La mala hora del Esmad

A los constantes problemas que tiene la Policía Nacional, bien sea por los abusos de autoridad o actos de corrupción de algunos de los miembros que la integran, hay que sumarles las constantes quejas y denuncias de la ciudadanía por exceso de fuerza de quienes integran el Escuadrón Móvil Antidisturbios (Esmad).

El Estado hace uso del Esmad para control de disturbios, multitudes, desbloqueos de vías y acompañamiento a desalojos de espacios públicos o privados; cuando hay materialización de hechos de vandalismo que puedan afectar al ciudadano de a pie, la propiedad privada o los bienes públicos en la jurisdicción de las unidades policiales que lo requieran, cuando su capacidad haya sido rebasada en talento humano y medios de policía.

Teniendo en cuenta lo anterior y los escándalos por excesos en los que se han visto involucrados miembros del Escuadrón, fácilmente podríamos concluir que para la misma Policía no es claro el momento en que esta fuerza debe actuar o que alguien con poder de decisión al interior del Estado hace mal uso del Esmad.

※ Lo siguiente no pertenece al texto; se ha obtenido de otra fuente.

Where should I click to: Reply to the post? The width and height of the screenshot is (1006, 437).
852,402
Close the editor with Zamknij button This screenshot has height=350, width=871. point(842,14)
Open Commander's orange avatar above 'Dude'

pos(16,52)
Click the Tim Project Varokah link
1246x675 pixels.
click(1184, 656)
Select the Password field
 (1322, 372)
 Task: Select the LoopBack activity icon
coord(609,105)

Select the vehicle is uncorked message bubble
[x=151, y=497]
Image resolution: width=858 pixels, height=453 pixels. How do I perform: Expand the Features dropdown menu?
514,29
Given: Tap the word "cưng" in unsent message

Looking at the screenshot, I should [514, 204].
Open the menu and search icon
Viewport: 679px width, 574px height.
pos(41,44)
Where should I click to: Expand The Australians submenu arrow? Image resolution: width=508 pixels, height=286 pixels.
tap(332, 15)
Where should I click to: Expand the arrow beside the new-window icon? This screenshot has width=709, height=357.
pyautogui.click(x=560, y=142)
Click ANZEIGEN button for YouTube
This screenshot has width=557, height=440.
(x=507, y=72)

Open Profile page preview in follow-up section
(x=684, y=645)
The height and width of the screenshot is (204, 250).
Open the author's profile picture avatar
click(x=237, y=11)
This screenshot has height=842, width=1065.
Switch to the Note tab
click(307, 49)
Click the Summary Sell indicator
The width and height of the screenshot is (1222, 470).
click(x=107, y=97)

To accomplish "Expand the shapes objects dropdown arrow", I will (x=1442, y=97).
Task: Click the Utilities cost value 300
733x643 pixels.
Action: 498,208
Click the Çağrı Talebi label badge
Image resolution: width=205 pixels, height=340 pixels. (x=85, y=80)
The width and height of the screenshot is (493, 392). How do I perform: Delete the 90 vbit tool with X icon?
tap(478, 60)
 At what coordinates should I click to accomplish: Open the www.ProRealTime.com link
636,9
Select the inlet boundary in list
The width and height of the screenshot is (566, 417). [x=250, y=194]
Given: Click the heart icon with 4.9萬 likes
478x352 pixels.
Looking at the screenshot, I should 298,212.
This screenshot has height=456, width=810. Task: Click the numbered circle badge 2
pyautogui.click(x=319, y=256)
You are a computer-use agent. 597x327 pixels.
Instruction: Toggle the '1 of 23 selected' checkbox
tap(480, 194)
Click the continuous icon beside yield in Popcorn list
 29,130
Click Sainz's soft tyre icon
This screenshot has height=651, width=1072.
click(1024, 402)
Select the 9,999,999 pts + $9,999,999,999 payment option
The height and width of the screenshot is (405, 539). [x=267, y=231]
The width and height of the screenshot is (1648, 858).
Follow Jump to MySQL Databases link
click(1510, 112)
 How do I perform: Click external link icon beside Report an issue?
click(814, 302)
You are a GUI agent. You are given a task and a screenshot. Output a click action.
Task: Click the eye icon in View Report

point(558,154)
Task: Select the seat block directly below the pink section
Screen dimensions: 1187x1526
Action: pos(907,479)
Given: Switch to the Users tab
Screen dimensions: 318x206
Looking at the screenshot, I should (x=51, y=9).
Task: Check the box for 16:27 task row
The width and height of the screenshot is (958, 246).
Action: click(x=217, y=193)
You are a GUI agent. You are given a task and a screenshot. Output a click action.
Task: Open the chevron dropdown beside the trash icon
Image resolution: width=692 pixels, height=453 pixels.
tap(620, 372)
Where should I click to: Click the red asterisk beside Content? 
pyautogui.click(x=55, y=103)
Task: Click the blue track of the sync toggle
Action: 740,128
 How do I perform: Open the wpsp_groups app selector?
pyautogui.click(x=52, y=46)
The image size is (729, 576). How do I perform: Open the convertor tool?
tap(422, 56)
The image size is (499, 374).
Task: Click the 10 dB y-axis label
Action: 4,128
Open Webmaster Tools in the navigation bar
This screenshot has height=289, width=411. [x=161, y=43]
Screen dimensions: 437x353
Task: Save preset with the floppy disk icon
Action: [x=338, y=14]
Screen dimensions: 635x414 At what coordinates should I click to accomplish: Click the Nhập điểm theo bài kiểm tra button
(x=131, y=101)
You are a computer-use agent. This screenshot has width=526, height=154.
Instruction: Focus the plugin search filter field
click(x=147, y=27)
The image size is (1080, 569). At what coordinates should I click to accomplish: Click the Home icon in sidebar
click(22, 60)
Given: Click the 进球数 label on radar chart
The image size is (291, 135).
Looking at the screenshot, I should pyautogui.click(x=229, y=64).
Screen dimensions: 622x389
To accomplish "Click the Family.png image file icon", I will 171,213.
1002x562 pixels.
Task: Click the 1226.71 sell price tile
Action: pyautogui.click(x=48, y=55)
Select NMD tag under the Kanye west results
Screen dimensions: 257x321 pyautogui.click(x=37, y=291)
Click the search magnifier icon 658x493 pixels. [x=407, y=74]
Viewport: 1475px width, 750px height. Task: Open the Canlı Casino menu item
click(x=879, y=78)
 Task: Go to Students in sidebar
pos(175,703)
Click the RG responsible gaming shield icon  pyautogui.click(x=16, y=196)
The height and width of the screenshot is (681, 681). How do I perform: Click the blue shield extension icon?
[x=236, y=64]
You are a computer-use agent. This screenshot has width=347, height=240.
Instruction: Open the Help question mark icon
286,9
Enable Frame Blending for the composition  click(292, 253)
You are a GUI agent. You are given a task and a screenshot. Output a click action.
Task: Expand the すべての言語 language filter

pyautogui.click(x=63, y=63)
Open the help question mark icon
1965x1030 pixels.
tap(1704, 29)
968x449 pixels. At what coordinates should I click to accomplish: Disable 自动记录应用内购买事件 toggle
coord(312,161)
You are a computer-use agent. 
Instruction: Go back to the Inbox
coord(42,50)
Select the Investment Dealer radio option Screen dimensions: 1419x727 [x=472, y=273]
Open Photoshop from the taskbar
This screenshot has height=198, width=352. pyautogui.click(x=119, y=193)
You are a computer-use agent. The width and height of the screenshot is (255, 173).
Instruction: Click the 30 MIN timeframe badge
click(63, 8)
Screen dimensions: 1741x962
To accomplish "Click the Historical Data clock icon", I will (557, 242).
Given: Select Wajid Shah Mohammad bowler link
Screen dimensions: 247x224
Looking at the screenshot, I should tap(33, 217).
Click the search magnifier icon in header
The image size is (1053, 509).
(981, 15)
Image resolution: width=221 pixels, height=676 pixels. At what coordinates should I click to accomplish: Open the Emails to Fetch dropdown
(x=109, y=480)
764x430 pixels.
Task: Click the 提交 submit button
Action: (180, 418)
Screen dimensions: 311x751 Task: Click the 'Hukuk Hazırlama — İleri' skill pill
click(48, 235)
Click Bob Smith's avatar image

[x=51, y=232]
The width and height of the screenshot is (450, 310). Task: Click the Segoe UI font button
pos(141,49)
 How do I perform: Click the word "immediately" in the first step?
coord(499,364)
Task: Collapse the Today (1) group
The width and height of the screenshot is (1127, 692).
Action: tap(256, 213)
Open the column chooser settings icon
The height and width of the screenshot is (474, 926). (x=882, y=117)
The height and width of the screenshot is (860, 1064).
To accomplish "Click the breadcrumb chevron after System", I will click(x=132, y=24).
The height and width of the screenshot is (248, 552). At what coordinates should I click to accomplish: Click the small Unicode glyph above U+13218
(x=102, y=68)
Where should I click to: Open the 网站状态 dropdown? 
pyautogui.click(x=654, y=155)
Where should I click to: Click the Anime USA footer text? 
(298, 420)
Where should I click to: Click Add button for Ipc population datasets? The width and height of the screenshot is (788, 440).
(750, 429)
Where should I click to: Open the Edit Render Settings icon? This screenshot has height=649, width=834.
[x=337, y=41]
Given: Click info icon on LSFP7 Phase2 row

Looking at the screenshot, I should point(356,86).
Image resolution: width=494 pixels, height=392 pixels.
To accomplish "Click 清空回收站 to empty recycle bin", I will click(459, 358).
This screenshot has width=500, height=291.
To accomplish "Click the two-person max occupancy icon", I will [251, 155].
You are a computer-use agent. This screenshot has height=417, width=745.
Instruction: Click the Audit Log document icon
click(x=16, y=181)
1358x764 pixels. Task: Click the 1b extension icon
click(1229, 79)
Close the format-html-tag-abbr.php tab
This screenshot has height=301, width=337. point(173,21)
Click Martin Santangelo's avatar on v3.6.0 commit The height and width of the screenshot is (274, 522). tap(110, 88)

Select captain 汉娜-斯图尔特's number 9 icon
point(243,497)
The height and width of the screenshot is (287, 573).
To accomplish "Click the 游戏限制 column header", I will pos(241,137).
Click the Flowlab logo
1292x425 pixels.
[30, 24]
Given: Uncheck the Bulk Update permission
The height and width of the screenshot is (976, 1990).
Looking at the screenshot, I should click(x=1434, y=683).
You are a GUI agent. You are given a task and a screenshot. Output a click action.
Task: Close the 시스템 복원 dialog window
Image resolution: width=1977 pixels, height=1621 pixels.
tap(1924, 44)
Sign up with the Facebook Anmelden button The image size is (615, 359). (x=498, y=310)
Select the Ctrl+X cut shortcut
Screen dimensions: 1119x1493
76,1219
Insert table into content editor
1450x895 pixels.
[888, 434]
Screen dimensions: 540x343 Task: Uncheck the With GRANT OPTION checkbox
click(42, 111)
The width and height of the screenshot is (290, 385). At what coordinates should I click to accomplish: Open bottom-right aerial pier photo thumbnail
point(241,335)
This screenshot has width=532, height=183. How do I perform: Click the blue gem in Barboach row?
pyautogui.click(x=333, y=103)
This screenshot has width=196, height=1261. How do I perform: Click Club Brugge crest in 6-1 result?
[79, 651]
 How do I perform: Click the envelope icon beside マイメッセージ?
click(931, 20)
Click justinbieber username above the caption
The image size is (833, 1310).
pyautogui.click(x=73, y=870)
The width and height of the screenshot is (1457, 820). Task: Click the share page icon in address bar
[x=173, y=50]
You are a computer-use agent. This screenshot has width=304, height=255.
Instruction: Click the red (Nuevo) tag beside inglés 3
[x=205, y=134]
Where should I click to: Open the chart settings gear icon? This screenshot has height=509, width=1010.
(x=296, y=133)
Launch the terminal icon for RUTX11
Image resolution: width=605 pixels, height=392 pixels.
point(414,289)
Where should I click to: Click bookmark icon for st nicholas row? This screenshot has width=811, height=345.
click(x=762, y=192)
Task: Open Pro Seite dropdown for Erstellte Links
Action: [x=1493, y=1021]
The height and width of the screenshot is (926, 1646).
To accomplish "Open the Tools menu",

Por supuesto que el Esmad se necesita en Colombia, porque estamos en un país donde las diferentes situaciones que se viven en municipios y ciudades en ocasiones se salen de control y es necesario hacer uso de las fuerzas del Estado para imponer el orden. El problema es cuando se hace de manera inadecuada, es decir, sin cumplir unas reglas de juego con la idea de acabar con una marcha porque se piensa o se cree que se van a generar hechos vandálicos, sin tener en cuenta que se pueden desatar sucesos lamentables como fue la muerte de Dilan Cruz, por ejemplo.

No es procedente la petición que hace el Comité Nacional de Paro de acabar con esta unidad, como tampoco es prudente la respuesta del Gobierno Nacional de asegurar que lo que hay que hacer es fortalecerlo, sin explicar a qué se refiere con esto.

Lo que debe hacer el Gobierno Nacional es atender los reclamos que con justa razón hace una ciudadanía indignada por los excesos cometidos por este escuadrón, y aplicar los correctivos necesarios para que hechos como el de Dilan Cruz y el de la joven que subieron a la fuerza en un auto que no tenía distintivos de uso oficial de la Policía no se vuelvan a repetir.

Por otro lado, los directivos de la Policía deben además entender que los colombianos estamos en todo el derecho de exigirles a los miembros de esta institución el debido respeto por el cumplimiento de los derechos humanos y el adecuado uso de sus facultades; que, en el caso de que se evidencien excesos, no solo podemos sino que debemos hacer las respectivas denuncias, exigiendo las explicaciones del caso, y que no por esto se nos puede tildar de “enemigos de los uniformados”.

En lo que tiene que ver con la petición del Comité Nacional de Paro de acabar con el Esmad, sería mucho mejor pedir que se revisen los protocolos con los que esta unidad policial actúa, exigiendo un total cumplimiento de las reglas, aplicando los debidos correctivos cuando se demuestre lo contario.

Lo lógico es que los ciudadanos, sin ninguna distinción, confiemos y amemos a nuestra Fuerza Pública y a nuestra Policía; pero, qué pena, señores del Gobierno Nacional, el afecto, el cariño y la confianza no se imponen, se ganan.